Introducing the Patho Gene-spin™ DNA/RNA Extraction Kit, a groundbreaking product designed for the swift extraction of DNA/RNA from diverse pathogenic samples infected by viruses or bacteria, such as plasma, blood, serum, cell-free body fluids, and tissues.
Key Features:
- Uses a low concentration of chaotropic salt for enhanced lysis efficiency.
- Achieves higher lysis efficiency without additional additives.
- Ensures stable extraction of DNA/RNA from various pathogenic samples.
- Safely utilizes a non-phenol method without the need for EtOH precipitation.
- Ideal for sample extraction in forensic medicine and disease diagnosis.
The Patho Gene-spin™ Kit excels with its low concentration of chaotropic salt, offering superior lysis efficiency compared to traditional Total RNA Extraction products. It enables rapid extraction from various pathogenic samples, inducing lysis without additional additives like mercaptoethanol. Utilizing columns with silica-gel membrane technology enhances DNA/RNA extraction speed and efficiency.
The isolated DNA/RNA is suitable for clinical diagnostics, aiding in disease identification caused by viruses and bacteria in humans and animals. A versatile tool for applications like forensic medicine and disease diagnosis, the Patho Gene-spin™ Kit provides a reliable and efficient solution for researchers and clinicians.
Patho Gene-spin™ DNA/RNA Extraction Kit
Column: 50 cols
Lysis Buffer: 35ml
Binding Buffer: 35ml
Washing Buffer A: 30ml
Washing Buffer B: (Add 40ml of EtOH befure use) 10ml
Elution Buffer: 20ml
Spin Columns: (Inserted into a 2.0ml collection tubes) 50 columns
Instruction Manual: 1 sheet
Q: What is the yield of nucleic acid extraction from normal serum samples?
A: According to some literature reports, there are genome-derived substances from 500 to 1000 in serum or plasma samples derived from healthy individuals. In case of free-circulating DNA in plasma, it is known that it presents at the level of 1-100 ng/ml. This is a fairly large range, so it is practically impossible or insignificant to infer an average yield.
Q: Is it possible to extract viral nucleic acids from cell culture supernatant?
A: Yes, it can be used to extract viral nucleic acids from cell culture supernatant in case of following the protocol of this product.
Q: I want to know the yield of a small amount of DNA or RNA. Is there other way except for using A260 absorbance?
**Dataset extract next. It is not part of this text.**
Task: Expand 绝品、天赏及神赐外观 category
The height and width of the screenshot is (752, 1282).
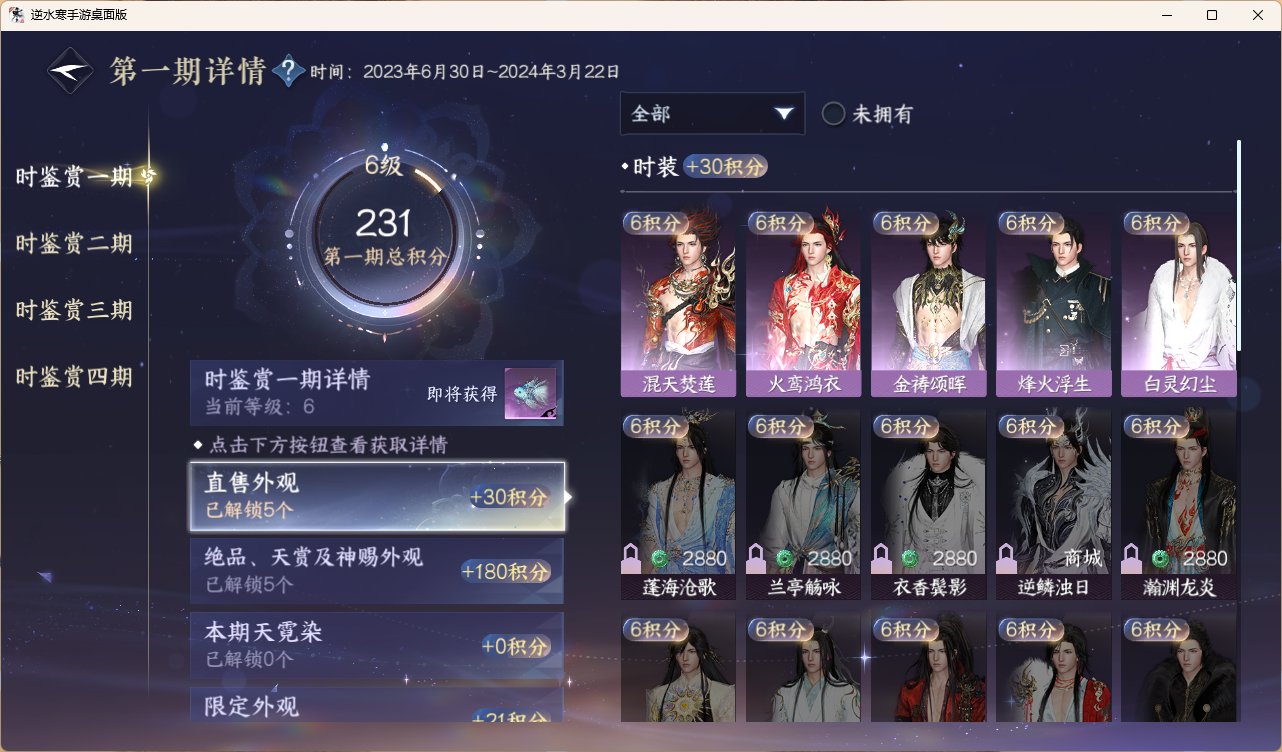Action: [377, 571]
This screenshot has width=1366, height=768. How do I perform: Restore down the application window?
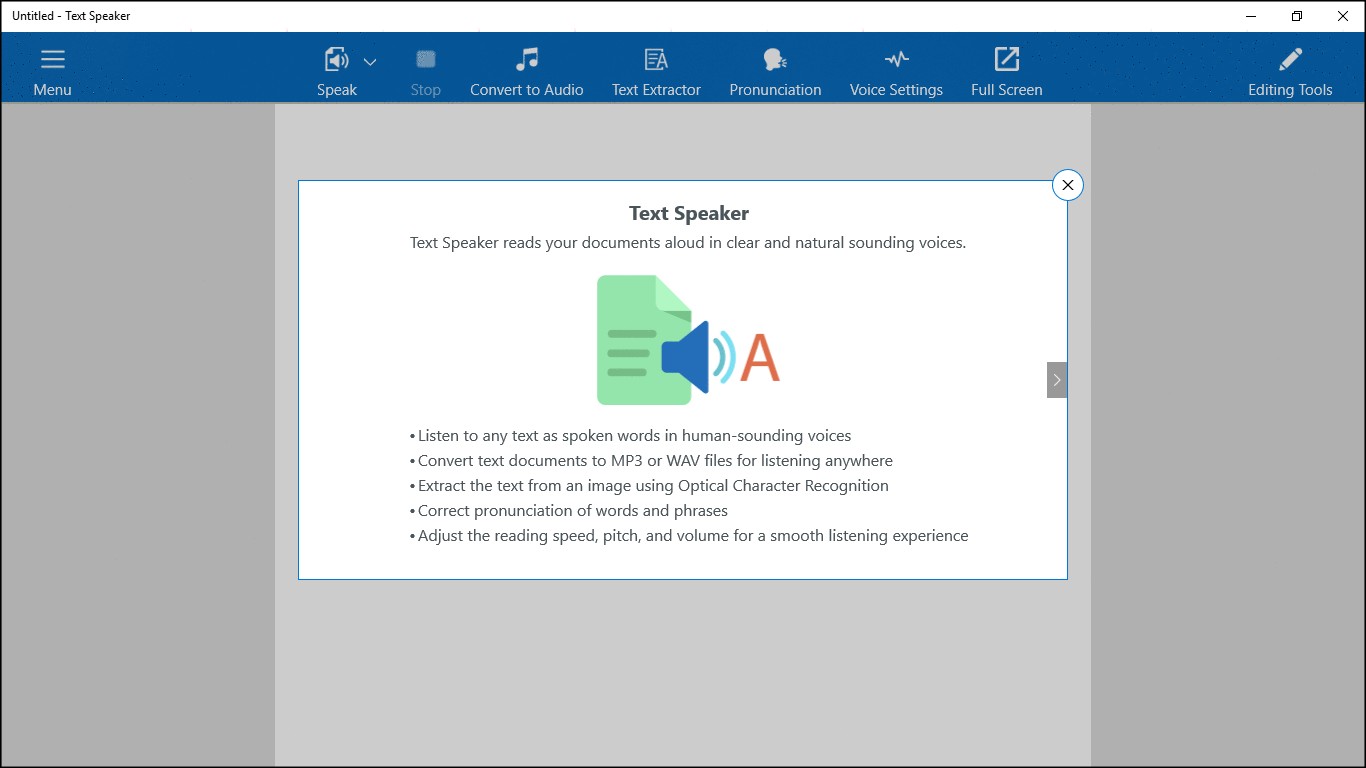pos(1297,16)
A: The Patho Gene-spin™ DNA/RNA Extraction Kit extracts whole nucleic acids present in a sample. This means that the product extracts not only nucleic acids from the pathogen in the sample but also nucleic acids from the host. Therefore, measuring the absorbance like A260 is not the preferred method. In addition, in the case of a small amount of nucleic acids less than 10 ng / μl, the range of error is large, so it is somewhat inaccurate to trust the measured value. In this case, it is preferable to perform Real-time PCR or Real-time RT-PCR or quantify fluorescent dyes binding to nucleic acids. Of course, since the detection of pathogens belongs to a qualitative study prior to quantification, it is more important to carry out fresh storage of the sample, rapid extraction and subsequent analysis, and it is not meaningful to measure the yield of extracted nucleic acids before use.
Q: Non-specific bands seem to be increased with the sensitivity of extraction. Is there a way to improve it?
A: Unlike serum and plasma samples, whole blood, buffy-coat and tissue emulsion contain large amounts of cells. The Patho Gene-spin™ DNA/RNA Extraction Kit maximizes the efficiency of nucleic acid extraction through effective dissolution of the sample. In result, overall yield is improved. In the case of samples with high cell contents, the amount of nucleic acids derived from the host is also large. Therefore, you can get clear amplification results if template usage is reduced to 1/10 level when non-specific amplification is observed during PCR analysis.